Clackamas County Oregon
Thanks for your question about your soil's safety after railroad ties. The reason the EPA has made illegal the use of treated railroad ties in vegetable gardens is the fact that they are treated with coal tar creosote, a pesticide registered both with the EPA and the State of Oregon. The EPA's label warning is essentially "Don't touch the wood with bare skin; don't let animals or children near it; don't let it get near a water supply; don't inhale the dust; wear protective equipment when you handle it—including gloves that are "chemically impervious"; and don't burn it—the fumes can be deadly." (I quoted this from an article with a similar question to yours.)
So, then the question becomes: how long does creosote remain a risk in the soil? Although several writers indicate that plant roots do not absorb creosote, the EPA says: " If the soil in your yard was contaminated by creosote in the past, you should probably not grow food in it. You will need to wash your hands and any other exposed skin carefully after you are in contact with the contaminated soil or water outside." (Most of the dangerous exposure to creosote occurs when it leaches into the water, as well as consuming fish that have ingested it.)
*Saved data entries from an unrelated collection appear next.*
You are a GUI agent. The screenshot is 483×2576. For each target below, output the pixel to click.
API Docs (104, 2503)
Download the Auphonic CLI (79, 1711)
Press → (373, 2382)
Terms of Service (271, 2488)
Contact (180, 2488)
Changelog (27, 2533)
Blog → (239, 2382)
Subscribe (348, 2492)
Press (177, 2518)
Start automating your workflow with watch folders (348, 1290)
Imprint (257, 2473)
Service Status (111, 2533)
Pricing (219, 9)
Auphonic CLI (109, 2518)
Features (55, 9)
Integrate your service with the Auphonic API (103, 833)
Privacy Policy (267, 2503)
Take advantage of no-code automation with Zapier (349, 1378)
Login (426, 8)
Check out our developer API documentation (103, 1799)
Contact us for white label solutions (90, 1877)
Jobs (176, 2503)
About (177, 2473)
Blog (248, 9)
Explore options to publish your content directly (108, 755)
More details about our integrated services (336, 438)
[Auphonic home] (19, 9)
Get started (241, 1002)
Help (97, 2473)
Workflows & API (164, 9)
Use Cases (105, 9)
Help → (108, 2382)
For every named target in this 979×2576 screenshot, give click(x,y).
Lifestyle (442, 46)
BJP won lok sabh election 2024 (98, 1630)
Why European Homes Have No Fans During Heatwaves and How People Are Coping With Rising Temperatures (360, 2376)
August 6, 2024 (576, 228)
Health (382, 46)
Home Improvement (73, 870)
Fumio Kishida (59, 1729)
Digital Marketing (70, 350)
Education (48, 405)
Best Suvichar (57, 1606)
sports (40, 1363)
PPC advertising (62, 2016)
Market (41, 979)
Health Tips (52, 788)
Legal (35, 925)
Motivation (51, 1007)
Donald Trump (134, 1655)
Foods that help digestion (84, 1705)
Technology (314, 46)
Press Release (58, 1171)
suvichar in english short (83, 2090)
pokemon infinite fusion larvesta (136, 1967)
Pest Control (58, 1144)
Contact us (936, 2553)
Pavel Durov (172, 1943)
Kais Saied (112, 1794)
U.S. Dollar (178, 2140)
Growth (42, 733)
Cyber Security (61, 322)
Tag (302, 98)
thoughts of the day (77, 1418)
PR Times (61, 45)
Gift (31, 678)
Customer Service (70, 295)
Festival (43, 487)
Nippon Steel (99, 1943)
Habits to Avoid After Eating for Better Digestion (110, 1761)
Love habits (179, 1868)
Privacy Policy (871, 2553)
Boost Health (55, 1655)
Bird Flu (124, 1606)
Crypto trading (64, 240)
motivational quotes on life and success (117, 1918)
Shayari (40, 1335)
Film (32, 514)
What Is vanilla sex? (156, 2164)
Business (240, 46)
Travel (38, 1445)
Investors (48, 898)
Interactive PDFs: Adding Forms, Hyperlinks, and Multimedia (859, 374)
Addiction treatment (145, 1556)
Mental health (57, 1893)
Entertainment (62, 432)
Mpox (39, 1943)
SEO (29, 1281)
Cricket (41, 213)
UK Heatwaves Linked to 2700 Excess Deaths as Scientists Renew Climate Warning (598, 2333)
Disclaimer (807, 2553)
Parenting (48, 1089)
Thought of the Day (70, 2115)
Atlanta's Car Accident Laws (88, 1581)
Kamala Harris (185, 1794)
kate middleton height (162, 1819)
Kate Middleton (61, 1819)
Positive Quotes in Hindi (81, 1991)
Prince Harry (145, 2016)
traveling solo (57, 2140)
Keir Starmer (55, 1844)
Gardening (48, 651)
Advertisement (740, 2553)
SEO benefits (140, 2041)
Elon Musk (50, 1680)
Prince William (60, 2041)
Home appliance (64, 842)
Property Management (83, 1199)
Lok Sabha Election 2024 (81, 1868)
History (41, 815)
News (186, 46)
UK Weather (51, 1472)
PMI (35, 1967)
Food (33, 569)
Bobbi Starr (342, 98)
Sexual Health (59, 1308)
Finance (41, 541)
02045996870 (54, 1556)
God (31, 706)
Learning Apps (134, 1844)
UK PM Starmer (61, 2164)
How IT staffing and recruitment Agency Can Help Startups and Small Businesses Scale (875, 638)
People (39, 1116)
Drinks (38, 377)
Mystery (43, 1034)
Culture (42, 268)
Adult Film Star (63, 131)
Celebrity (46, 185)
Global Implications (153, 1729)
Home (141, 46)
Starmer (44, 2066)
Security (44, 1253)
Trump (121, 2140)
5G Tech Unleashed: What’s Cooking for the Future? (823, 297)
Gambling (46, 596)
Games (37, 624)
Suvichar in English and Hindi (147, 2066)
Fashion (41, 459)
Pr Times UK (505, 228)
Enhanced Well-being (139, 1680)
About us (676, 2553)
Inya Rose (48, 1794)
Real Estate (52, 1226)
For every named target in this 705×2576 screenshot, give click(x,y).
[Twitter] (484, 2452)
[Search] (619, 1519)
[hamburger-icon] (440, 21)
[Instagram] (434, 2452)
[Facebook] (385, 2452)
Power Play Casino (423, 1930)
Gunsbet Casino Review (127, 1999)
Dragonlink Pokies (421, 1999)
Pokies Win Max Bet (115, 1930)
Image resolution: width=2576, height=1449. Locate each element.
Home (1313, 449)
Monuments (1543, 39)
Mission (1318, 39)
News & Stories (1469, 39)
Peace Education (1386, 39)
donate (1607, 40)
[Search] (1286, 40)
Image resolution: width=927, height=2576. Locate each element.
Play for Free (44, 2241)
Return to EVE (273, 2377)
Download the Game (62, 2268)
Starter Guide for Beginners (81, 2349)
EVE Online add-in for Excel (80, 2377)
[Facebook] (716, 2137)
So, you have a couple of options. You could have your soil tested (A & L Western Laboratories, e.g.), or you could remove the soil within a couple of feet or so of the old timbers, and replace it with uncontaminated topsoil. You could also consider building raised beds with 'clean' soil in them, with a protective net between the soil levels, which allows water and earthworms to pass through, suggested in this World Health Organization publication.
When you asked whether 'they' are safe to eat now, I'm not sure you are referring to the strawberries, the blueberries or both. However, this Extension article suggests that fruiting plants (except cucumbers and squash) are less likely to have absorbed contaminants than root crops.
Sorry I can't provide you with a simple, black-and-white answer, but environmental science research as it relates to us and our gardens is still in its infancy. Hope this is helpful. Good luck!